Writing a scripting language

For a long while I have wanted to improve my workflow when using procedurally generated content in my games, often getting tied up with implementation details rather than designing good algorithms. Recently I finally created a tool to help solve some of these issues: a custom scripting language to generate a grid of tiles, which can then be used to create objects in-game.

Note: The implementation/example code is given in C#, but should hopefully be clear enough to implement in other languages. If there is any confusion please let me know!

# basic roguelike rooms
# start from the center
Center
# build a starting room
Rect cursor 1 {3,6} {3,6}
loop {6,8}
# dig a corridor to the next room.
# this moves the cursor to the new position
Digger cursor 1 10 0.9 0.2
Rect cursor 1 {3,6} {3,6}
endloop
# outline the tiles with a wall
Expand8 1 2

It’s not so bad, apparently

If you’d have asked me a month ago about writing a language I would have said it’s a ridiculous endeavour and that I’d struggle to get it done. It just seemed so daunting, with little benefit compared to the work involved.

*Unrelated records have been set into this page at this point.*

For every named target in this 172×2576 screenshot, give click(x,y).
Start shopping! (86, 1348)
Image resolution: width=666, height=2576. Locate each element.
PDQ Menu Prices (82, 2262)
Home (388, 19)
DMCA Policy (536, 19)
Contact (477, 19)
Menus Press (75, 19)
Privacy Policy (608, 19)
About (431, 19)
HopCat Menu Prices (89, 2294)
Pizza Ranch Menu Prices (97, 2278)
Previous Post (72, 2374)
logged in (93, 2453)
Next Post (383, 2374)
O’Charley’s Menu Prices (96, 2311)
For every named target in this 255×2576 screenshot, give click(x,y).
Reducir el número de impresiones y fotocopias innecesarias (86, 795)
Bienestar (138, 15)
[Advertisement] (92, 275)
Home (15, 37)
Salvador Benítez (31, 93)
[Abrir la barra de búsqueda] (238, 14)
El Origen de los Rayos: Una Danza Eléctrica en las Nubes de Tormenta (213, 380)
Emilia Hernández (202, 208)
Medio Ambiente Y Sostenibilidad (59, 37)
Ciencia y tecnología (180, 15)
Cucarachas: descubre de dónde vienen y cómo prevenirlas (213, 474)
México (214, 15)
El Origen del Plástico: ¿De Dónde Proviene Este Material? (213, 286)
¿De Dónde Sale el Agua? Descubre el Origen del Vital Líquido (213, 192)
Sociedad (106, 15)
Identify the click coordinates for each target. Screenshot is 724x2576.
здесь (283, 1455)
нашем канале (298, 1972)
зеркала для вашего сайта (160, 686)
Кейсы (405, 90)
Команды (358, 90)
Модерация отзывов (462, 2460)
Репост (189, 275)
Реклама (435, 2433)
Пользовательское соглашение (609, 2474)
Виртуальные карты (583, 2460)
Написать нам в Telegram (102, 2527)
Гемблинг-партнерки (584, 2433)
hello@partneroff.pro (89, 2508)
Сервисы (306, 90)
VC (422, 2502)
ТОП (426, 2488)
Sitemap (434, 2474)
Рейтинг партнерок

My intention was just to have a list of instructions that execute one after another, but after tinkering with ideas, I slowly realised what I was actually making, and it all started to seem less scary after all.

Starting with the basics

The first thing I did was to write up my basic ideas and thoughts about how it should work, both to get some advice and to think about how it would work from a higher concept level. I knew what kind of functions I wanted, and writing up this stuff helped me think about it much more clearly. This included an example script.

The idea was simple:

  • Read each line of text, and execute a function if it recognised it from the first word
  • Ignore any line that isn’t recognised, to allow for comments and blank lines
  • Replace {a,b} with a random number between a and b
  • Repeat code between loop and endloop blocks, the specified number of times
  • Execute specific lines of code with the execline function, as a simple “function” mechanism

It would run something like this:

This seemed like a simple enough concept for me to work with, but I was really unhappy with the execline function. I wanted it because I thought it would solve small code duplication problems (I could just change line 5 here and all the rooms would be consistent), but in practice it barely solved any problems, and meant I had to keep track of line numbers when *writing* the script. I wanted writing scripts to be as simple as possible.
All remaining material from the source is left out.